第24章 びゐどろの獣✔
「口では冷たい物言いをするが、俺達のことを無視している訳ではないとあの時はっきりわかった。ちゃんと見て下さっている。俺のことも、千寿郎のことも」
噛み締めるように告げる杏寿郎の目が、蛍に止まる。
「それはきっと蛍が導いてくれたものだと思う」
「え?…そうかな…私も一緒に虫干しを放棄しちゃった組だけど」
「言っただろう? 蛍相手だと、父上は耳を傾けてくれる。目を見て、口を開けてくれる。結果がどうであれ、最初の一歩を踏み出させたのは、きっと蛍の力だ」
「そんな大袈裟な…」
「大袈裟なものか。二十余年、父上を見てきた俺が言うんだ。違うとは言わせないぞ」
それは優しい否定だった。
蛍では手の届かない、陽の当たる道に立つ杏寿郎の明るい髪も眼も、光に反射するように輝いている。

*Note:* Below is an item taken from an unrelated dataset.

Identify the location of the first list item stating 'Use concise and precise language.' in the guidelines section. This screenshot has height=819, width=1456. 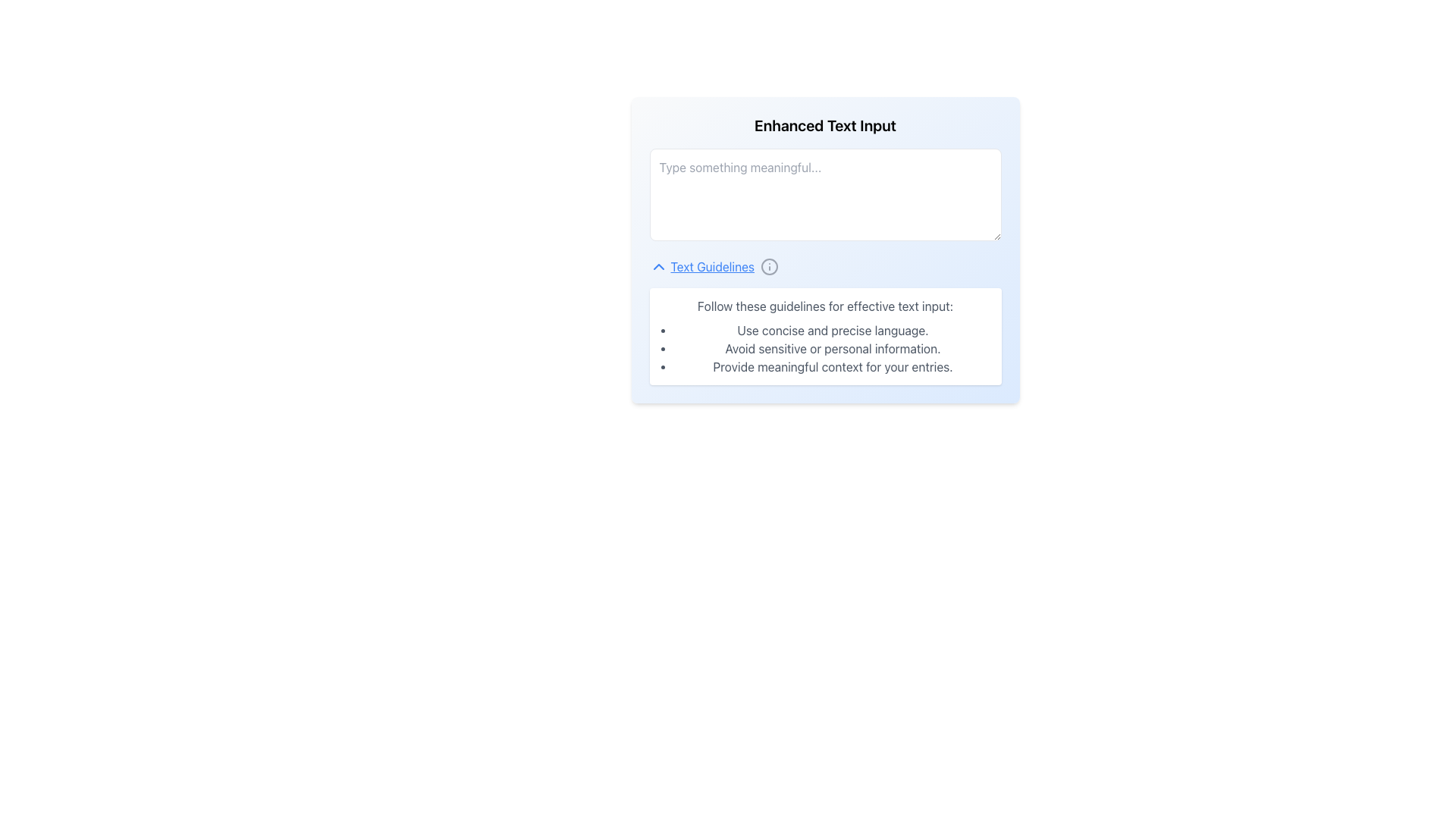
(832, 329).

まるで杏寿郎自身の心を映し出すような光に、蛍は目を細めた。
眩い光だ。
希望とも言えるような。
「そっか…そうだね。私も、そうだと嬉しい」
光の中に立つ杏寿郎に手は伸ばせない。
しかし傘を差して傍に寄せられた手には、触れられる。
そっと寄り添うように指先を添えて、蛍もふやりと笑った。
「じゃあ次は槇寿郎さんの二歩目を、引き出さないとね」
「うむ! 俺としては、共に食事を取ってくれるようになれば嬉しいのだが」
「わ、中々敷居高くない? あの槇寿郎さんが部屋から出て食事をしてくれるかなぁ」
「出て来なければ、俺達が部屋に赴くという手も」
「うん、それは多分というか絶対追い返されそうだからやめよう」
「む。では裸の付き合いとして父上の湯浴み時に浴場へと赴くのは」
「それも絶対追い出されそうだからやめよう」
「むぅ」
「杏寿郎、そういうところせっかちだよね。槇寿郎さんは多分違うから、もう少しゆっくり、ね。ゆっくり」
「ゆっくりか…大分ゆっくりしてきたんだがな!」
「あ。それは耳が痛い」
地を踏む足取りも、テンポよく交わされる言葉も、内容に関せず明るい。
光と影。
二人が立つ足場は対照的なものだったが、自然と繋いだ指先は離れることがなかった。